Restrict the output to the lines below starting at the one that contains "The image size is (1568, 598)." and ending at the one that contains "Toggle Folders icon in project explorer", and restate them word for word, both ends included.
[Opening DATA IN THIS EXERCISE section]
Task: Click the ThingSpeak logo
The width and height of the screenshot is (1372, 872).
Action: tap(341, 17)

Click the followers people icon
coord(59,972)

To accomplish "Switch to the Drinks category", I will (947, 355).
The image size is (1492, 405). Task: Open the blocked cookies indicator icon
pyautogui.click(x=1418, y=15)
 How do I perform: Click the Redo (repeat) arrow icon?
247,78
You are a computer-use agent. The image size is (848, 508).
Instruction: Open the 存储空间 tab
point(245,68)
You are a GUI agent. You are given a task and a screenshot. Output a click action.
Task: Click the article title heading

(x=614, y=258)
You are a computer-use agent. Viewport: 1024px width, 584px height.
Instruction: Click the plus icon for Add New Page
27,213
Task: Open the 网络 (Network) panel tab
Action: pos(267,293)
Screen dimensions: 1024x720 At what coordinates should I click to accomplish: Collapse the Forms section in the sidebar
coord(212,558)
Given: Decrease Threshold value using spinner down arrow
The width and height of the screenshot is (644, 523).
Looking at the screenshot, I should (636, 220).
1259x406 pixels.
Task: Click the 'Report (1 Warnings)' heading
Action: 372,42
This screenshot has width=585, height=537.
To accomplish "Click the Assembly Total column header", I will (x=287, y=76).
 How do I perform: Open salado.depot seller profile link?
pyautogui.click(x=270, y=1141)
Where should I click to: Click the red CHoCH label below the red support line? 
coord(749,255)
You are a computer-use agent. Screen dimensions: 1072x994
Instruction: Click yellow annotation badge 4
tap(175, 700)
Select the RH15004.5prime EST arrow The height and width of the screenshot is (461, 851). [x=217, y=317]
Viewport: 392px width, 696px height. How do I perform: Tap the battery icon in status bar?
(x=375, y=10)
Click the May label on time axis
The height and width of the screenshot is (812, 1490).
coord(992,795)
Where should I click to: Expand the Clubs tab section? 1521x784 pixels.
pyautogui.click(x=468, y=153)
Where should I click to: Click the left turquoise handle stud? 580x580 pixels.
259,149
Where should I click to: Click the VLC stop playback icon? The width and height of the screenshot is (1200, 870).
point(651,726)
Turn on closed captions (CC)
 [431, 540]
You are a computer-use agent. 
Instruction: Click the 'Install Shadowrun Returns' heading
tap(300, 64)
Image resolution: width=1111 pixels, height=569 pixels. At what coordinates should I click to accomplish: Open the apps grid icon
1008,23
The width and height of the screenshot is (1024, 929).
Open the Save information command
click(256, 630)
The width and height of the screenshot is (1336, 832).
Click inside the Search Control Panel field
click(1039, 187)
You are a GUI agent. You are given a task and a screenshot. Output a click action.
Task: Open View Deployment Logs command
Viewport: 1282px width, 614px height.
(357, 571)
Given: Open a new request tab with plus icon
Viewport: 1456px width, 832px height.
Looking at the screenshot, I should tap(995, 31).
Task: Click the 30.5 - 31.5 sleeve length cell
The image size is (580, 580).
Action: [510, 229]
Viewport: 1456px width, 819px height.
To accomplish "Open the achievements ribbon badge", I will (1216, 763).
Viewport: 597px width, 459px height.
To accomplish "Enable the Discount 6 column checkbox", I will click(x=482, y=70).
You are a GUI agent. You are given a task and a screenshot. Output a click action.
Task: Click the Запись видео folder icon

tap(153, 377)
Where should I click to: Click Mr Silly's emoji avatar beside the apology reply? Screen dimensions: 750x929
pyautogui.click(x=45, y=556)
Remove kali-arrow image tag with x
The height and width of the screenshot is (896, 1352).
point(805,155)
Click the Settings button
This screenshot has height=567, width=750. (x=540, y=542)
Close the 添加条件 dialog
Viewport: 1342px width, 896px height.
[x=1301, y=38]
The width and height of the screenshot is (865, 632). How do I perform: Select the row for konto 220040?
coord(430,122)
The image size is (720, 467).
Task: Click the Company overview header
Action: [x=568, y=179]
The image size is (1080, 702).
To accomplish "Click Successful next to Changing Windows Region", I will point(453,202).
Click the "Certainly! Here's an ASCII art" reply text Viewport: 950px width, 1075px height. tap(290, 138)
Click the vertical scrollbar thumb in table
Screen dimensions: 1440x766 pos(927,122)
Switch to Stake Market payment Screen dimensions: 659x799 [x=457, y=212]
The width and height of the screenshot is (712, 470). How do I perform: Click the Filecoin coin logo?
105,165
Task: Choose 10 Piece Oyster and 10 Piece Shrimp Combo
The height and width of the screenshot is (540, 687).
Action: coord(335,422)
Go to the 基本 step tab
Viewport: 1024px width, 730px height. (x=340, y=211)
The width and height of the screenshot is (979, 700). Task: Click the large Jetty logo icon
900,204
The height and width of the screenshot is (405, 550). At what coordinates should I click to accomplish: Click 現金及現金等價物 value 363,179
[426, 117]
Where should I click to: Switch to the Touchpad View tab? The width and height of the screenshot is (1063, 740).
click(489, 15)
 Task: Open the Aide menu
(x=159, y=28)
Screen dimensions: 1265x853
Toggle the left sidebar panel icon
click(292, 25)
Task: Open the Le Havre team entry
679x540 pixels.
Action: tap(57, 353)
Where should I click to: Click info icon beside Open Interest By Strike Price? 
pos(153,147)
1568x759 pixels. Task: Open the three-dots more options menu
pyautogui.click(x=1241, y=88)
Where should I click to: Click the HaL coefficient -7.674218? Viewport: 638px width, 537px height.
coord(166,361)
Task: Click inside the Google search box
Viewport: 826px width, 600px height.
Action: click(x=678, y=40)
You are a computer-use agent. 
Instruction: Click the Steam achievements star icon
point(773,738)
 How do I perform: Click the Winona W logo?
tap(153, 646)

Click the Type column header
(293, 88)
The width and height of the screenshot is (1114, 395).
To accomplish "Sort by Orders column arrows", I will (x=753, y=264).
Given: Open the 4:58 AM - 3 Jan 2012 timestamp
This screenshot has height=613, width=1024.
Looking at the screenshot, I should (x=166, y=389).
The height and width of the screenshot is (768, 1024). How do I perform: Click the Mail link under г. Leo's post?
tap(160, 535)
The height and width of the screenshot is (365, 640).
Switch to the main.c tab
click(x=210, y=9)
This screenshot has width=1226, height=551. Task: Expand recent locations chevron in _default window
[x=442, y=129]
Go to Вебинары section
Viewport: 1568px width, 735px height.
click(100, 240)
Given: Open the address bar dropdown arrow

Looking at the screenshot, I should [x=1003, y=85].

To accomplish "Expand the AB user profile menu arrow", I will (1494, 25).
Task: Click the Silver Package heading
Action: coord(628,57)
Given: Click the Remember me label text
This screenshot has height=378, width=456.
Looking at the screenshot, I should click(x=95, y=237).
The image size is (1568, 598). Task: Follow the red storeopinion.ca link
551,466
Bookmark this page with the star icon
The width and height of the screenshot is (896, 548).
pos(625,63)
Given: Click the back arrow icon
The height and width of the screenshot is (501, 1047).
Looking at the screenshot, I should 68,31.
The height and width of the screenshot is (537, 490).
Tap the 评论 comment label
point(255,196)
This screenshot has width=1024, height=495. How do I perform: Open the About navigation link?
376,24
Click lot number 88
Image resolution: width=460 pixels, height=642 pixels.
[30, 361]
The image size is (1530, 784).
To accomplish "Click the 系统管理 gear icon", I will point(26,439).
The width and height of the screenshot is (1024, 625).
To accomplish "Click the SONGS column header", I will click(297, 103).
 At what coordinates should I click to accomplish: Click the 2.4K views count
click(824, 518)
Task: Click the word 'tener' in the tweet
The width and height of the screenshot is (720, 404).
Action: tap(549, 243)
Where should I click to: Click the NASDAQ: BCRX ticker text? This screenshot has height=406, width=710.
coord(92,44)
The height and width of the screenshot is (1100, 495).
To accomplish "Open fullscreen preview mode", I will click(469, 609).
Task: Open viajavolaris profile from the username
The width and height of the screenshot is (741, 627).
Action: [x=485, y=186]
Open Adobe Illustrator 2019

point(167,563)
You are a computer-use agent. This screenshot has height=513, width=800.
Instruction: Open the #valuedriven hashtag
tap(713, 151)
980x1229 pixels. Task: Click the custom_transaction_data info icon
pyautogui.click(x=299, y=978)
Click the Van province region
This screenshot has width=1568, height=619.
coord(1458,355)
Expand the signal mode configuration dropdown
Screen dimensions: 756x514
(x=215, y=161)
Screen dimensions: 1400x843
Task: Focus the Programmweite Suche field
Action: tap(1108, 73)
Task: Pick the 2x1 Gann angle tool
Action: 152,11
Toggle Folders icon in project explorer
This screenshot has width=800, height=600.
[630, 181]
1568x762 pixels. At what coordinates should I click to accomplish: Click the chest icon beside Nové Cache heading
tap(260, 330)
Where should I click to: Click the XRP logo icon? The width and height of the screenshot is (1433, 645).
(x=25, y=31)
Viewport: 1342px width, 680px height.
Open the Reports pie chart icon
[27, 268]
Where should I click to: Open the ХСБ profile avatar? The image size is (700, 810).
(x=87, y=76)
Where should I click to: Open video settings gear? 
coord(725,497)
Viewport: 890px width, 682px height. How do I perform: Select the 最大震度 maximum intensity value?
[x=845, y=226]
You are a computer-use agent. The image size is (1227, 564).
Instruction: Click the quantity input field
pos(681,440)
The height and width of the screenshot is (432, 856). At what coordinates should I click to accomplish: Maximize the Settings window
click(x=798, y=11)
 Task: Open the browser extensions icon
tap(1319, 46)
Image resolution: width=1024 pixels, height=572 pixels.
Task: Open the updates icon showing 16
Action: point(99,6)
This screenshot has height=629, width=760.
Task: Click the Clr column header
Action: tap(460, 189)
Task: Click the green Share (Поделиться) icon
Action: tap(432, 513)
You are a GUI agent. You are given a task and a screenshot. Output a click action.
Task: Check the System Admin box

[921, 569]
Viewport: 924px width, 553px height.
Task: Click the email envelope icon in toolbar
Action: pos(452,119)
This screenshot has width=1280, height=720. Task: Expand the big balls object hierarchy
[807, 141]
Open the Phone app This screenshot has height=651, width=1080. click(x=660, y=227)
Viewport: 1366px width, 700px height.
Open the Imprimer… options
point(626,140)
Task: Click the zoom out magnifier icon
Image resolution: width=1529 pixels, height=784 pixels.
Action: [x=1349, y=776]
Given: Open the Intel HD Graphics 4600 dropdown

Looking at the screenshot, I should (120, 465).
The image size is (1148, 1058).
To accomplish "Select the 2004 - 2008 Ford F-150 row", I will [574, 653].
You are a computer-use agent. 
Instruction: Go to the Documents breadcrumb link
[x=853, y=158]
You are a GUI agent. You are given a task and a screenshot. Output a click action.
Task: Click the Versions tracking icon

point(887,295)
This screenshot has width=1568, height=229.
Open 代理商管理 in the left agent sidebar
[Closing DATA IN THIS EXERCISE section]
→ EXERCISE OUTPUT:
The image size is (1568, 598). Task: Follow the red storeopinion.ca link
551,466
Bookmark this page with the star icon
The width and height of the screenshot is (896, 548).
pos(625,63)
Given: Click the back arrow icon
The height and width of the screenshot is (501, 1047).
Looking at the screenshot, I should 68,31.
The height and width of the screenshot is (537, 490).
Tap the 评论 comment label
point(255,196)
This screenshot has width=1024, height=495. How do I perform: Open the About navigation link?
376,24
Click lot number 88
Image resolution: width=460 pixels, height=642 pixels.
[30, 361]
The image size is (1530, 784).
To accomplish "Click the 系统管理 gear icon", I will point(26,439).
The width and height of the screenshot is (1024, 625).
To accomplish "Click the SONGS column header", I will click(297, 103).
 At what coordinates should I click to accomplish: Click the 2.4K views count
click(824, 518)
Task: Click the word 'tener' in the tweet
The width and height of the screenshot is (720, 404).
Action: tap(549, 243)
Where should I click to: Click the NASDAQ: BCRX ticker text? This screenshot has height=406, width=710.
coord(92,44)
The height and width of the screenshot is (1100, 495).
To accomplish "Open fullscreen preview mode", I will click(469, 609).
Task: Open viajavolaris profile from the username
The width and height of the screenshot is (741, 627).
Action: [x=485, y=186]
Open Adobe Illustrator 2019

point(167,563)
You are a computer-use agent. This screenshot has height=513, width=800.
Instruction: Open the #valuedriven hashtag
tap(713, 151)
980x1229 pixels. Task: Click the custom_transaction_data info icon
pyautogui.click(x=299, y=978)
Click the Van province region
This screenshot has width=1568, height=619.
coord(1458,355)
Expand the signal mode configuration dropdown
Screen dimensions: 756x514
(x=215, y=161)
Screen dimensions: 1400x843
Task: Focus the Programmweite Suche field
Action: tap(1108, 73)
Task: Pick the 2x1 Gann angle tool
Action: 152,11
Toggle Folders icon in project explorer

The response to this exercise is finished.